Start of Records provided

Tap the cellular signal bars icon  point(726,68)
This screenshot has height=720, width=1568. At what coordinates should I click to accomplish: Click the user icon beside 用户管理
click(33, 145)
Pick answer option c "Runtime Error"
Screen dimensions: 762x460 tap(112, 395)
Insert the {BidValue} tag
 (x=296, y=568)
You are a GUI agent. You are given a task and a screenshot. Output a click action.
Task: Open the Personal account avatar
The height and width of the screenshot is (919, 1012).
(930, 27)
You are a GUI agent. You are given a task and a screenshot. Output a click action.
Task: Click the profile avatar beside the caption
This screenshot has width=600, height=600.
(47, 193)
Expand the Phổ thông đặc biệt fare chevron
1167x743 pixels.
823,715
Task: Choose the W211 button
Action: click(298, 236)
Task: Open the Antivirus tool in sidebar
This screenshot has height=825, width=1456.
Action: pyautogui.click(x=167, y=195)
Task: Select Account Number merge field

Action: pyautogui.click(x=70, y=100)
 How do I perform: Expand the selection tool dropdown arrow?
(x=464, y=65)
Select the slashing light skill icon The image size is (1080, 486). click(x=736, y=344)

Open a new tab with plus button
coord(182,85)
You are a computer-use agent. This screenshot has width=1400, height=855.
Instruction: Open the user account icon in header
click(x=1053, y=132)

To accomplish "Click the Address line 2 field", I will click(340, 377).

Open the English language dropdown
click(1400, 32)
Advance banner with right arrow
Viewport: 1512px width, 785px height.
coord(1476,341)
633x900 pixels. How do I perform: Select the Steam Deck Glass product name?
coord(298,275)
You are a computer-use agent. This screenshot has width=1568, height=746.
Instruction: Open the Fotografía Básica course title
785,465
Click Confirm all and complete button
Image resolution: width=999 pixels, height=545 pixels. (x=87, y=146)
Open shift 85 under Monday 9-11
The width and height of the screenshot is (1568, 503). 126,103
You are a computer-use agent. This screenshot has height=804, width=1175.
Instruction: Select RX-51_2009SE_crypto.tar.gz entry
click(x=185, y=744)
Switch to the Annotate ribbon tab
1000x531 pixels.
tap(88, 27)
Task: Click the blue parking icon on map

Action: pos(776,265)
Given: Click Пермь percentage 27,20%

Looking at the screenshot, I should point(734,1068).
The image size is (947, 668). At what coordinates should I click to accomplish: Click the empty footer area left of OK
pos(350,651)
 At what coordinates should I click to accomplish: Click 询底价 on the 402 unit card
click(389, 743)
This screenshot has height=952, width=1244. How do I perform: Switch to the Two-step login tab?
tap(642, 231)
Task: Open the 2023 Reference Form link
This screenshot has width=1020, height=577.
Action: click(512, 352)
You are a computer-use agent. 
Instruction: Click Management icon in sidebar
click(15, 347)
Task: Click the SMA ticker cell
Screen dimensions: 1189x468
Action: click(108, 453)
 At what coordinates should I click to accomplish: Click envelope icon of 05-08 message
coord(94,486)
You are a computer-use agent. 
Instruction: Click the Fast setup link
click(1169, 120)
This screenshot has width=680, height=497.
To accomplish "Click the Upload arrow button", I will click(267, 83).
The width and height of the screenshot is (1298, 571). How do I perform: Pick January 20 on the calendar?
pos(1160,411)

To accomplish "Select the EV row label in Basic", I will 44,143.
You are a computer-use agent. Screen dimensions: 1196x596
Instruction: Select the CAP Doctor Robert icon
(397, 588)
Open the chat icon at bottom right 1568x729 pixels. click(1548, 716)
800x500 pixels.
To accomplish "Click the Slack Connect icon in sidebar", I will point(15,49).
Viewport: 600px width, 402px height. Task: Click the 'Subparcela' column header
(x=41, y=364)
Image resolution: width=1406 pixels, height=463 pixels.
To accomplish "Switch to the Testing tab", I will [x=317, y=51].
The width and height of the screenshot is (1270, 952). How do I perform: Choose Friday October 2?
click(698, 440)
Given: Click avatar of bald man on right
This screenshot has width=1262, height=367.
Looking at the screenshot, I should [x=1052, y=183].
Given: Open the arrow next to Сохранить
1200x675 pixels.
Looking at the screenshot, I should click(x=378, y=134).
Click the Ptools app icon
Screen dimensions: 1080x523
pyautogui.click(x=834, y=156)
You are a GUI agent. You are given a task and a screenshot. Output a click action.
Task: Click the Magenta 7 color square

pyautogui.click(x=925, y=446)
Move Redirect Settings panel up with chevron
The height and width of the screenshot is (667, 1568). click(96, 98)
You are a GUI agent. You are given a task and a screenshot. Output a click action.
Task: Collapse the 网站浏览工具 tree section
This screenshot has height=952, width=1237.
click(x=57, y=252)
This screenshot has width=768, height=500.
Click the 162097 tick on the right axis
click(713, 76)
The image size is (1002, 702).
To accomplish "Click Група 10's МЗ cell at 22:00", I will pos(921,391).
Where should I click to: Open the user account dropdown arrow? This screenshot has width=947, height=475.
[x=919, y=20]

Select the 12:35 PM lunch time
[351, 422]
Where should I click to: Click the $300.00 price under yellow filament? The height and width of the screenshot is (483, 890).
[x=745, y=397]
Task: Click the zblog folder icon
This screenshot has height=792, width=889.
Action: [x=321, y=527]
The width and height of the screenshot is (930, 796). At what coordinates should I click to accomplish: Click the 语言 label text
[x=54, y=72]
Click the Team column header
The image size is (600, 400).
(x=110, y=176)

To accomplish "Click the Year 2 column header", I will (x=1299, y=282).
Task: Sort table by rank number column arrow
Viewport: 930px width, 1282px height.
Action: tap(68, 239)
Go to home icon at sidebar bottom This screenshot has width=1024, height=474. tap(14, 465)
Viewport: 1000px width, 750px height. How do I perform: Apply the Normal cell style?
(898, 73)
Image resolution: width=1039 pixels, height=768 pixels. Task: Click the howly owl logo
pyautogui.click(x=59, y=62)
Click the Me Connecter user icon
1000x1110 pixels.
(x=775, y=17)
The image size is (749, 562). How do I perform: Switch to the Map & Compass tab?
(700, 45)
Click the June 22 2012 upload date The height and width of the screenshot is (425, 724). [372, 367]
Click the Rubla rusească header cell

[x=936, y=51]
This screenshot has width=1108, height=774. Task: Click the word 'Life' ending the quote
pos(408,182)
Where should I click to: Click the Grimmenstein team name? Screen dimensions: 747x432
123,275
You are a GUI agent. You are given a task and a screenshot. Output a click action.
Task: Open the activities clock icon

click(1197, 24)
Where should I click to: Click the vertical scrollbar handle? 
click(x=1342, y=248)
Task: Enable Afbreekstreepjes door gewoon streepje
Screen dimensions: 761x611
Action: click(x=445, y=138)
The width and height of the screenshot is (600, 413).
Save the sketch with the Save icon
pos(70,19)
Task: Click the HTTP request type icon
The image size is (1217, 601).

End of Records provided

» **What is needed**: Copy every line of the entries above in which "bottom" occurs.

» **Answer for the task**:
Open the chat icon at bottom right 1568x729 pixels. click(1548, 716)
Go to home icon at sidebar bottom This screenshot has width=1024, height=474. tap(14, 465)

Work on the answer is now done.